#### Task instructions:
Only lines with the string "Eraser" are wanted. Pull them out of the data.

#### Recorded data:
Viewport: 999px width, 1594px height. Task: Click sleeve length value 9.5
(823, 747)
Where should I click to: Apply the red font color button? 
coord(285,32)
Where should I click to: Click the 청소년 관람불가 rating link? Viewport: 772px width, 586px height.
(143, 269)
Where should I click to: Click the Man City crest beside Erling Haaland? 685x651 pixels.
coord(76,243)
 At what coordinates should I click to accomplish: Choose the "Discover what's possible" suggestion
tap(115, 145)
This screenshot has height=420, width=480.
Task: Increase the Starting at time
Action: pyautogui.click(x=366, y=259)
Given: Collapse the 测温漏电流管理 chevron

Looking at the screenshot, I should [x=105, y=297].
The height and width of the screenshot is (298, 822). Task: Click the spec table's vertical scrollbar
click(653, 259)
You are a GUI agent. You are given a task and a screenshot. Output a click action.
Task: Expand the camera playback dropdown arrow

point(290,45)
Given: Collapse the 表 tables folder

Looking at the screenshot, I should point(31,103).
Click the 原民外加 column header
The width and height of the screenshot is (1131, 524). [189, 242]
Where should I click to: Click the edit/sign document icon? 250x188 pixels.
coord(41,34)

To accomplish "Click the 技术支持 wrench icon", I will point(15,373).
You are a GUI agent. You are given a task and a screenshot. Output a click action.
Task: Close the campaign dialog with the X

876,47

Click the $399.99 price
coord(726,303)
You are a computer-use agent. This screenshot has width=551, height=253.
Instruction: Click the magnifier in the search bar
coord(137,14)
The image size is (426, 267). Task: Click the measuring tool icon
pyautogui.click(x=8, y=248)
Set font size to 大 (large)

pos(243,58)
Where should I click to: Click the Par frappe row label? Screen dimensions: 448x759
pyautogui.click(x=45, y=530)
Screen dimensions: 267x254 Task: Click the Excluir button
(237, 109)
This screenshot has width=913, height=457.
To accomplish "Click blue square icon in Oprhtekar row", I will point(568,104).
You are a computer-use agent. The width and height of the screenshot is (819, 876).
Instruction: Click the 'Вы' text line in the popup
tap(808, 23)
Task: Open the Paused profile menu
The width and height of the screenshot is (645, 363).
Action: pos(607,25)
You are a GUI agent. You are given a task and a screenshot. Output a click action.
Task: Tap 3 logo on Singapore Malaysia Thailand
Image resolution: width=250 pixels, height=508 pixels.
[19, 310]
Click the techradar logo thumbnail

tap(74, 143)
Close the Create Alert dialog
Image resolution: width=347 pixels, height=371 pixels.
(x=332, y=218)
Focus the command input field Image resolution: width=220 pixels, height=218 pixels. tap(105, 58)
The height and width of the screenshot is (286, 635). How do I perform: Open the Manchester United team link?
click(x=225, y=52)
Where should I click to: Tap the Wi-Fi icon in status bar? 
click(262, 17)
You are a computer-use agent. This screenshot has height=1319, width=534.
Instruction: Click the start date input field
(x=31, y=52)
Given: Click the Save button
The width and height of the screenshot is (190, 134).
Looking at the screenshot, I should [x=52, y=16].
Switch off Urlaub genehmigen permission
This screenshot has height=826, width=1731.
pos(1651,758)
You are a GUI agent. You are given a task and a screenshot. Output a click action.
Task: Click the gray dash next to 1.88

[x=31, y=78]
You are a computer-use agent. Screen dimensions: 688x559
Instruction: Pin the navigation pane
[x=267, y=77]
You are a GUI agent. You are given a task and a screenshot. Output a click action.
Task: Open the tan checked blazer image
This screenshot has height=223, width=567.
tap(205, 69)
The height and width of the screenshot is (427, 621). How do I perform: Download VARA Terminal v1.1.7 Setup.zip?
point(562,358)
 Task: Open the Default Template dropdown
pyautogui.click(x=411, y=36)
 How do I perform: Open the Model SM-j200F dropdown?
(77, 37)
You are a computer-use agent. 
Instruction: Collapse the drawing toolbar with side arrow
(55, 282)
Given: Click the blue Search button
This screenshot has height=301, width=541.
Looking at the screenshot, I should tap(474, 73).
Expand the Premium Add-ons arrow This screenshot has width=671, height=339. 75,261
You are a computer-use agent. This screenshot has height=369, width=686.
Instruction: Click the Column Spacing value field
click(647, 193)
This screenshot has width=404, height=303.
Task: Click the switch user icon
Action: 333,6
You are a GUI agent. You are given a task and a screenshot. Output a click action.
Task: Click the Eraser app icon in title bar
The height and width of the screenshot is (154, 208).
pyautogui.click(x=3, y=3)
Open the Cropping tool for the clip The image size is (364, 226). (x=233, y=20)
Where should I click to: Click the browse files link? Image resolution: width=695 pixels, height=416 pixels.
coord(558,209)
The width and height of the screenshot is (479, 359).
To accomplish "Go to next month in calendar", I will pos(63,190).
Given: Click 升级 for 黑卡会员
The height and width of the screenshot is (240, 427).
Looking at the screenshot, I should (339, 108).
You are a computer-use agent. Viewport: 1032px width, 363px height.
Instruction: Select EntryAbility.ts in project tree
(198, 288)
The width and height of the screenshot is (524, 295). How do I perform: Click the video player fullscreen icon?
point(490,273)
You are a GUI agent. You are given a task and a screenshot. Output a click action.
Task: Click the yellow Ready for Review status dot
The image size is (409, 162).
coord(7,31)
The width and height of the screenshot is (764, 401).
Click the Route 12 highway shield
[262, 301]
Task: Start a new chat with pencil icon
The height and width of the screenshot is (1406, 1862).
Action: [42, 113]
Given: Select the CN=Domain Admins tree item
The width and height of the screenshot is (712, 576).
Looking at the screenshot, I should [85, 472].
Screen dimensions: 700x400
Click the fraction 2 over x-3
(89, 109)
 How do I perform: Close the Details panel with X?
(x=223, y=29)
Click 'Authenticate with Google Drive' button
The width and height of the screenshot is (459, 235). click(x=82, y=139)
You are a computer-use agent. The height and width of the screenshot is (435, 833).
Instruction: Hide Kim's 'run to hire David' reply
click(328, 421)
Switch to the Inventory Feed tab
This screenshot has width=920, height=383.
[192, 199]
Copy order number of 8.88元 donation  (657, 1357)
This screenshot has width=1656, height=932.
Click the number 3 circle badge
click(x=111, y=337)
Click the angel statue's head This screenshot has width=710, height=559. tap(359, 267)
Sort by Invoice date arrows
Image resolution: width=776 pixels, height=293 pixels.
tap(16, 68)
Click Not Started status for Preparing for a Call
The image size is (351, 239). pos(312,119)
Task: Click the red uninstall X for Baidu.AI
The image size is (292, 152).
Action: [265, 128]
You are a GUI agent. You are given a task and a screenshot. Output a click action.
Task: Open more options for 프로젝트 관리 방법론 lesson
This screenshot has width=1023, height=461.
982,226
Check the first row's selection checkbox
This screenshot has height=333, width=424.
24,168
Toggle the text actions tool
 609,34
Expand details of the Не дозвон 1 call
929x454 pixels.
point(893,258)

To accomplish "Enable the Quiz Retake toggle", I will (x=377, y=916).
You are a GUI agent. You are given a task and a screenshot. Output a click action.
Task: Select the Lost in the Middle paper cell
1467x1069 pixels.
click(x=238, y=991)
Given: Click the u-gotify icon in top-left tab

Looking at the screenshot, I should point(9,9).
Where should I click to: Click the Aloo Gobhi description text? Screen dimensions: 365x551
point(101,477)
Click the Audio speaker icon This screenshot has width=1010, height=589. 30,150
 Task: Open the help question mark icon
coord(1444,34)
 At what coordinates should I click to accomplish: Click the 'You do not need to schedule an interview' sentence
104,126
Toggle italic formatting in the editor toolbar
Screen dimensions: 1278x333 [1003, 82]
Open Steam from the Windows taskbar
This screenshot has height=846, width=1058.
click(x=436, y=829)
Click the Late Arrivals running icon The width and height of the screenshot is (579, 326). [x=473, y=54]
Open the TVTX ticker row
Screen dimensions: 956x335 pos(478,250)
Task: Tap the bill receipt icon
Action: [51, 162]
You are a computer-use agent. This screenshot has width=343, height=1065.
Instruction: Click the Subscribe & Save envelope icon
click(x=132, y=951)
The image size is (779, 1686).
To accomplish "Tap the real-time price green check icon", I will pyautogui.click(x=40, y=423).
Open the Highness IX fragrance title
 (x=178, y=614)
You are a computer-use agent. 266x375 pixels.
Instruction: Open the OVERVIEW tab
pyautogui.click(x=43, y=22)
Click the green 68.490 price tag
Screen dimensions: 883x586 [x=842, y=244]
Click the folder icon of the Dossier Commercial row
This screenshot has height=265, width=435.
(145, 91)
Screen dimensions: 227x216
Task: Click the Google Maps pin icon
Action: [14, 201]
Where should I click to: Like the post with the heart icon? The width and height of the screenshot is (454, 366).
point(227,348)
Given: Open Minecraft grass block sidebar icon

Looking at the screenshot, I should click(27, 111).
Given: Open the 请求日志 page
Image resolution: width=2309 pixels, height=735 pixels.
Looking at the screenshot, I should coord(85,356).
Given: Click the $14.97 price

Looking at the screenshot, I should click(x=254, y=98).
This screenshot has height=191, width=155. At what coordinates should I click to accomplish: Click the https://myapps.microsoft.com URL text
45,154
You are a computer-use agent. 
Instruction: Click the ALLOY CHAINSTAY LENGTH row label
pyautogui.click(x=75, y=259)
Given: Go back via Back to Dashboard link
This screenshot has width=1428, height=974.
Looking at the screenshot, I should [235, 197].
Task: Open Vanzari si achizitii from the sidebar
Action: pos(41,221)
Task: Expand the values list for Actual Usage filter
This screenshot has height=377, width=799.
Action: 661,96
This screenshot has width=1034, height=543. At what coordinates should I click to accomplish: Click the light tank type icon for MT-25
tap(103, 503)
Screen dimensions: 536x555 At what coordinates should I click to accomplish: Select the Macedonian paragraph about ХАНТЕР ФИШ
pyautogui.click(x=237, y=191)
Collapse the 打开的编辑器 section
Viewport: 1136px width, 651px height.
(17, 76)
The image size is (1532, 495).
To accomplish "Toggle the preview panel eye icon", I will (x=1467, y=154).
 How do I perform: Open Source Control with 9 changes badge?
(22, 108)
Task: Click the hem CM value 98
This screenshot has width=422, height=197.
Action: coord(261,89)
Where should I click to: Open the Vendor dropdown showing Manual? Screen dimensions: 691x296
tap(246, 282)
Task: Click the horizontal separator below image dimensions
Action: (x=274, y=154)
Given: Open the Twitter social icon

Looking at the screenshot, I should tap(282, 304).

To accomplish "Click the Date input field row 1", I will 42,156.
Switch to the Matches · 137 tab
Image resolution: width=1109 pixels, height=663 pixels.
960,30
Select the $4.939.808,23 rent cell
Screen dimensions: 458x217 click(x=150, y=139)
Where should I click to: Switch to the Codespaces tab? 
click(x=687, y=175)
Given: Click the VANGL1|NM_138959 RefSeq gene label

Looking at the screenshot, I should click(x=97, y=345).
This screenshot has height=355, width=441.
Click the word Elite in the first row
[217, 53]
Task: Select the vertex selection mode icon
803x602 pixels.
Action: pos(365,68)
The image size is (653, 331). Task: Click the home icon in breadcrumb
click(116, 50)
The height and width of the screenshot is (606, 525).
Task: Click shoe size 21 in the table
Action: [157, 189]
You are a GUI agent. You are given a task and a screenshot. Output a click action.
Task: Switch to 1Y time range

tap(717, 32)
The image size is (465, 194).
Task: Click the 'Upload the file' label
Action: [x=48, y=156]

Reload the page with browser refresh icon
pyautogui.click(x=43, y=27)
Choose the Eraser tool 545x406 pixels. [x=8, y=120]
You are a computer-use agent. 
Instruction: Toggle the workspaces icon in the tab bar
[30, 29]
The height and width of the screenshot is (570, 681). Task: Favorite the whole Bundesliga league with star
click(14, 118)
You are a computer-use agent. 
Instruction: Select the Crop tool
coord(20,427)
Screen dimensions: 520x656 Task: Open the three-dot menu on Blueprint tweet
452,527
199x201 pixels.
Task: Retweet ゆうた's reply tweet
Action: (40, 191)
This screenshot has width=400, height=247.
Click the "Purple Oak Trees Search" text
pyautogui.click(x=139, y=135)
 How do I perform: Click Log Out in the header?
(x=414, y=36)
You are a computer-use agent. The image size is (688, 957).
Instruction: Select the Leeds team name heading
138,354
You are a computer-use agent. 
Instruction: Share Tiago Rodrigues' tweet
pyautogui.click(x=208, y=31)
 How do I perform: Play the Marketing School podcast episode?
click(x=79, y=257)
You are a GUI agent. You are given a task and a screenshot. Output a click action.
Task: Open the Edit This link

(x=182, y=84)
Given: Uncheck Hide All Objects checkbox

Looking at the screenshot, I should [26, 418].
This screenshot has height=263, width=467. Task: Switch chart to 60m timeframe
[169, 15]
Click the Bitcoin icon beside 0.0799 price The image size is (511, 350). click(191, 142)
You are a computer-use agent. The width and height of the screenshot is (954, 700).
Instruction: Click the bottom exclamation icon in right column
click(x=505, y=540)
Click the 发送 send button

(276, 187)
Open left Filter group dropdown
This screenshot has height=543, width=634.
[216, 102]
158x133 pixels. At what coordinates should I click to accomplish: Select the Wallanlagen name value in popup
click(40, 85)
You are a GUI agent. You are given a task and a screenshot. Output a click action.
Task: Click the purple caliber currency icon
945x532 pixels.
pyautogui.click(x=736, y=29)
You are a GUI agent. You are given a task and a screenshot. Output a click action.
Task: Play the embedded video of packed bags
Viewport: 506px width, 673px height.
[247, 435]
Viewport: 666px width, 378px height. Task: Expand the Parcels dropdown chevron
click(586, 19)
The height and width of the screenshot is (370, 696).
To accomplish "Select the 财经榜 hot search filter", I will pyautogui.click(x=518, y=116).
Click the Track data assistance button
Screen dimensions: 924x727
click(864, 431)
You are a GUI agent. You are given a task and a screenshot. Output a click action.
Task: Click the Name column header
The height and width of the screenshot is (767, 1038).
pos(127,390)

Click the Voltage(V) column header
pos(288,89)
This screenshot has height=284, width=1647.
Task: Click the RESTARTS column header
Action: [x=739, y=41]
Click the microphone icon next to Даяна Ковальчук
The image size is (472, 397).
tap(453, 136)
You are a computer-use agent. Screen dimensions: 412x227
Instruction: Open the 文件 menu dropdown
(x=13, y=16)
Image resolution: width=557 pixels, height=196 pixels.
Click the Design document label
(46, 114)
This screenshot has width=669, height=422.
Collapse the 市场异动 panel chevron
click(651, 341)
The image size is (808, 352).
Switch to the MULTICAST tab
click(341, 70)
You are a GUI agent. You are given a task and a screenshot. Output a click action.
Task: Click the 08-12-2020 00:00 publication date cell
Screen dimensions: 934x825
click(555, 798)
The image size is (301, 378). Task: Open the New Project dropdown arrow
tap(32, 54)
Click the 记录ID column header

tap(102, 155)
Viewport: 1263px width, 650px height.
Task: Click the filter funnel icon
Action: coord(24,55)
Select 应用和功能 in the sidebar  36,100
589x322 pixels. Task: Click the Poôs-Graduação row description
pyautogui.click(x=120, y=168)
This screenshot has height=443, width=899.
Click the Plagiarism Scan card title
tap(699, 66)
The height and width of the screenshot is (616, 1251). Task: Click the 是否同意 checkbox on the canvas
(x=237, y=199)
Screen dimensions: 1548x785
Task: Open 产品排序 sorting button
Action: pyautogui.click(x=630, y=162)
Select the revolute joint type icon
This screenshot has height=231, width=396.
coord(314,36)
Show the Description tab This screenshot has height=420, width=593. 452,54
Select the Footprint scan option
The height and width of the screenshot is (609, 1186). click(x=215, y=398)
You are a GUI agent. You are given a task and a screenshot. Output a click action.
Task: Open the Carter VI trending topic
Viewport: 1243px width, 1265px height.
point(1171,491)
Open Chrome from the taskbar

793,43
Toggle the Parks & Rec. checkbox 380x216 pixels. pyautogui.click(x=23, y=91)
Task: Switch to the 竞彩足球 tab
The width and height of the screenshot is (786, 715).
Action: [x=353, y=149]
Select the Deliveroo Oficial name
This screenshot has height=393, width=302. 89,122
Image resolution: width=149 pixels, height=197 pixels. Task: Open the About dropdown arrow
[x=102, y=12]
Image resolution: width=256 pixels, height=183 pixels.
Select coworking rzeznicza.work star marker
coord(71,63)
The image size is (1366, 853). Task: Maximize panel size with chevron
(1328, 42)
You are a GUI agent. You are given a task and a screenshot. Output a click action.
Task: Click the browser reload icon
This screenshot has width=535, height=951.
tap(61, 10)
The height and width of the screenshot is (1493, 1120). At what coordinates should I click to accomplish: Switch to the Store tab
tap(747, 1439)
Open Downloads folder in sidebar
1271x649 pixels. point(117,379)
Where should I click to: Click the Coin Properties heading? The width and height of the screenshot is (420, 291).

#### Reply:
Task: Click the Eraser app icon in title bar
Choose the Eraser tool 545x406 pixels. [x=8, y=120]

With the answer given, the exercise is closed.